**Instructions to follow**
Please render the lines from the one containing "You are a computer-use agent." through the end of the records as a JSON list of strings, one string per line and no blank lines. Leave the pictures out of the answer.

========================================

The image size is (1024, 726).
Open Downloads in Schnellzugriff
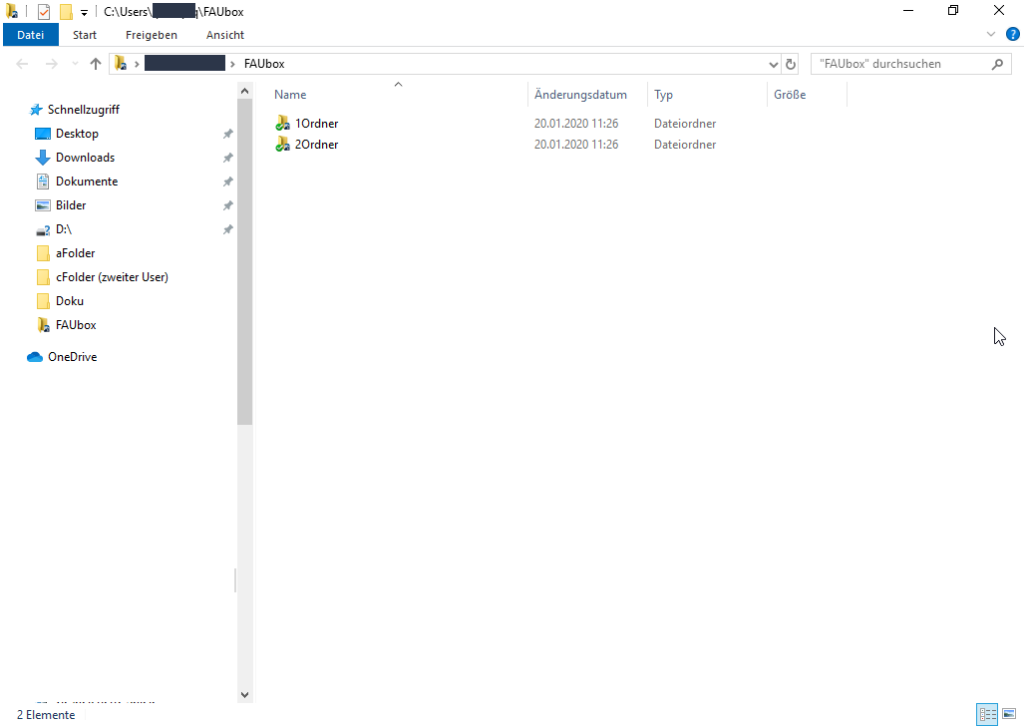pos(84,158)
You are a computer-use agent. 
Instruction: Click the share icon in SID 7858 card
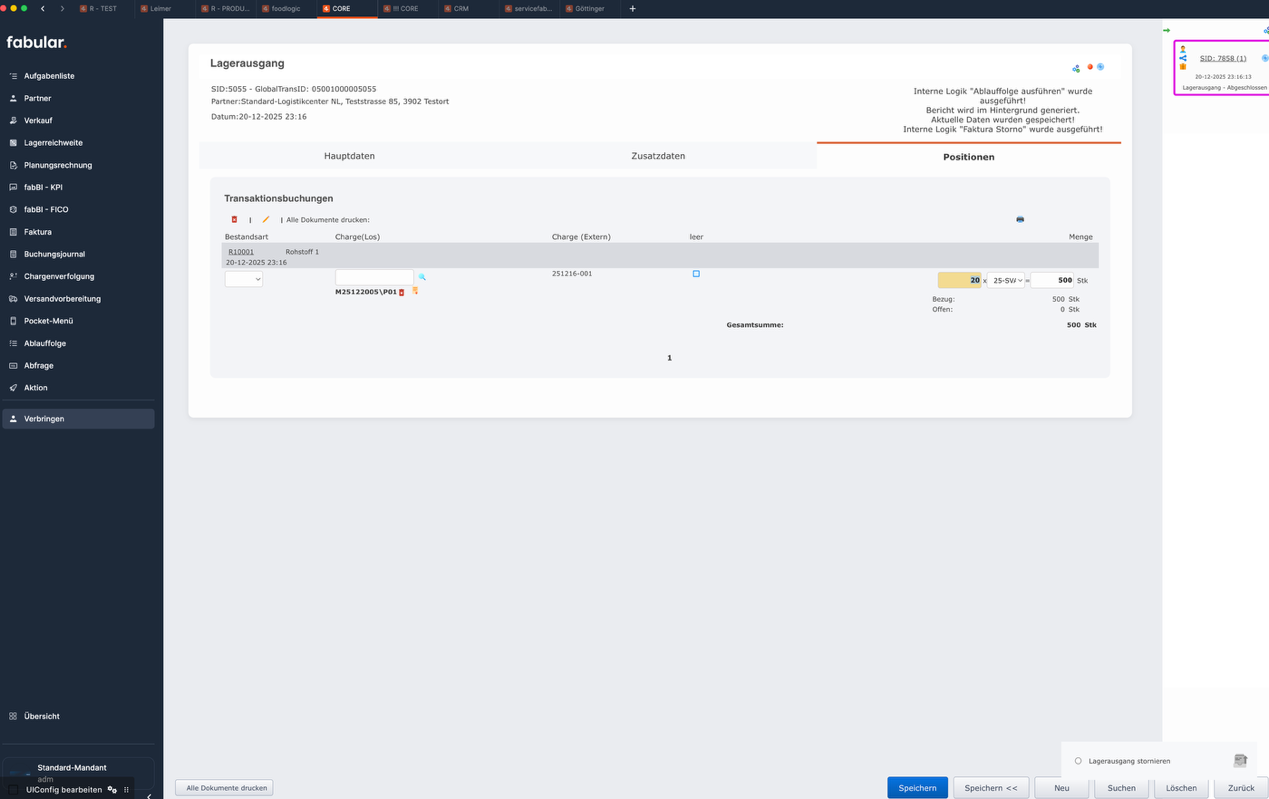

========================================

**In response**
[
  "You are a computer-use agent. ",
  "Instruction: Click the share icon in SID 7858 card"
]